### TEXTAUSSCHNITT
"""
# The Expanse: Deutscher Trailer zur 2. Staffel der Sci-Fi-Serie



## PCGH-Redaktion (15. November 2018)

Jetzt ist Ihre Meinung zu *The Expanse: Deutscher Trailer zur 2. Staffel der Sci-Fi-Serie* gefragt. 

Bitte beachten Sie: Der Kommentarbereich wird gemäß der  Forenregeln moderiert. Allgemeine Fragen und Kritik zu Online-Artikeln von PC Games Hardware sind im Feedback-Unterforum zu veröffentlichen und nicht im Kommentarthread zu einer News. Dort werden sie ohne Nachfragen entfernt.




			Dieser Inhalt steht nur eingeloggten Mitgliedern zur Verfügung.
        

 Zurück zum Artikel: *The Expanse: Deutscher Trailer zur 2. Staffel der Sci-Fi-Serie*


----------



## Cosmas (15. November 2018)

Eine der besten SciFi Serien überhaupt, unbedingt ansehen!


----------



## azzih (15. November 2018)

Staffel 2 ist doch schon ewig draussen. Seh grad Staffel 3 ist ja auch Mitte des Jahres erschienen, habs nur nicht mitgekriegt weil Netflix scheinbar die Rechte aufgegeben hat und das zu Amazon Prime wechselt.
Eigentlich unverständlich, weil das imo mit die beste Science Fiction Serie in Netflix war.


----------



## Govego (15. November 2018)

eine der besten sience fiction serien momentan und bei weitem besser als der star trek serien reebot!

aber als ich diese news gelesen habe, musste ich vor furst fast schreien. ich meine, in bestimmt einem halben jahr kommt die 4. staffel in den USA heraus und wir bekommen gerade mal die 2. staffel auf dvd.

und von einer deutschen synchro der 3. staffel ist weit und breit nichts zu sehen

wir hängen bei dieser spitzenserie wirklich eine staffel hinterher. welche trantüte kümmert sich den um die dvds dieser serie - ein faultier?
"""
### BEREITGESTELLTE ANGABEN
"""
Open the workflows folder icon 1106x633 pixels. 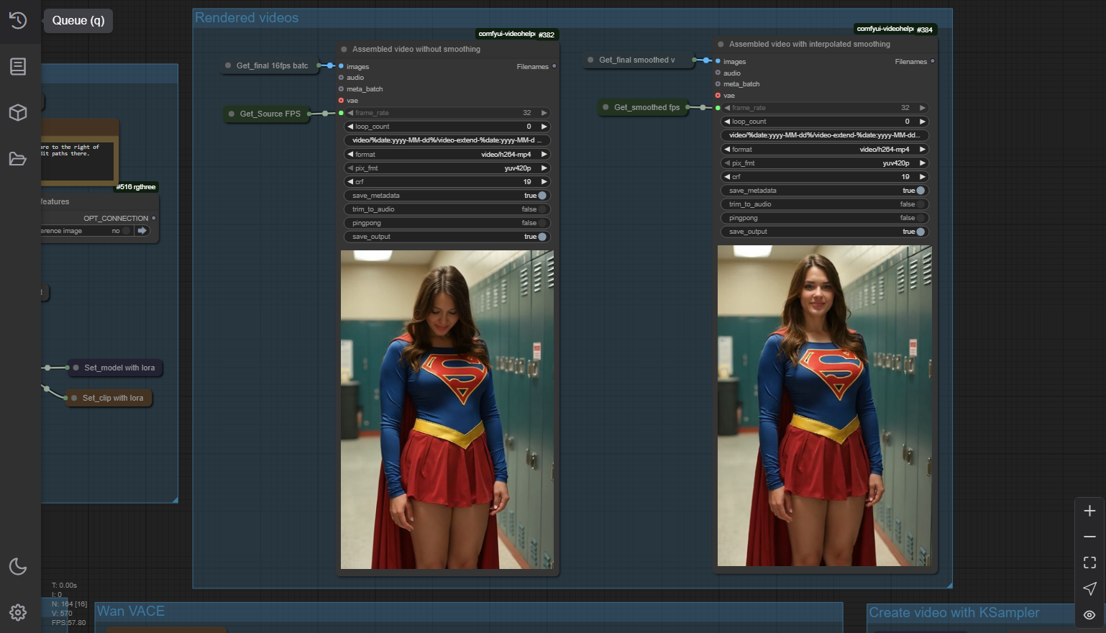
"""
### ZU LÖSENDE AUFGABEN
- a) Beantworten Sie anhand des Forenthreads zu The Expanse folgende Fragen:
(i) Wo sollen allgemeine Fragen und Kritik zu Online-Artikeln von PC Games Hardware laut Redaktion veröffentlicht werden?
(ii) Zu welchem Dienst wechselt die Serie laut azzih?
(iii) Welche Staffel erscheint laut Govego in etwa einem halben Jahr in den USA?
- b) Greifen Sie den Forenthread zu The Expanse auf und schreiben Sie ihn im Anschluss an seinen letzten Satz weiter.
Die Auflistung hat mit dem Forenthread zu The Expanse nichts zu tun.

### LÖSUNGEN DER AUFGABEN
- a)
(i) Im Feedback-Unterforum.
(ii) Zu Amazon Prime.
(iii) Die 4. Staffel.

- b)
----------



## azzih (15. November 2018)

Ja gut DVDs und Blurays sind halt kein relevanter Markt mehr, wird bald sone Art Schallplatten Dasein fristen für Liebhaber.
Viel mehr ärgert mich dass die 3. Staffel bei Amazon Deutschland aktuell wohl nicht verfügbar ist, überall sonst aber irgendwie schon. Dazu ist Amazon Prime mit dem oft fehlenden Originalton nicht gerade der Streamingdienst meiner Wahl.


----------



## Zero-11 (15. November 2018)

übelste Heliozentrische Propaganda: Erdkreis - Buecher zur Flachen Erde


----------



## Threshold (16. November 2018)

Govego schrieb:


> und von einer deutschen synchro der 3. staffel ist weit und breit nichts zu sehen



Amazon hat die Rechte übernommen, seit SiFi die Serie eingestellt hat.
Daher gibt es sie nicht mehr bei Netflix und wann Amazone die dritte Staffel in Deutschland zeigt, steht in den Sternen.
Dieses Jahr wohl nicht mehr.


----------



## HenneHuhn (17. November 2018)

Zero-11 schrieb:


> übelste Heliozentrische Propaganda: Erdkreis - Buecher zur Flachen Erde



Damit machst du dir sicher Freunde rund um die Welt!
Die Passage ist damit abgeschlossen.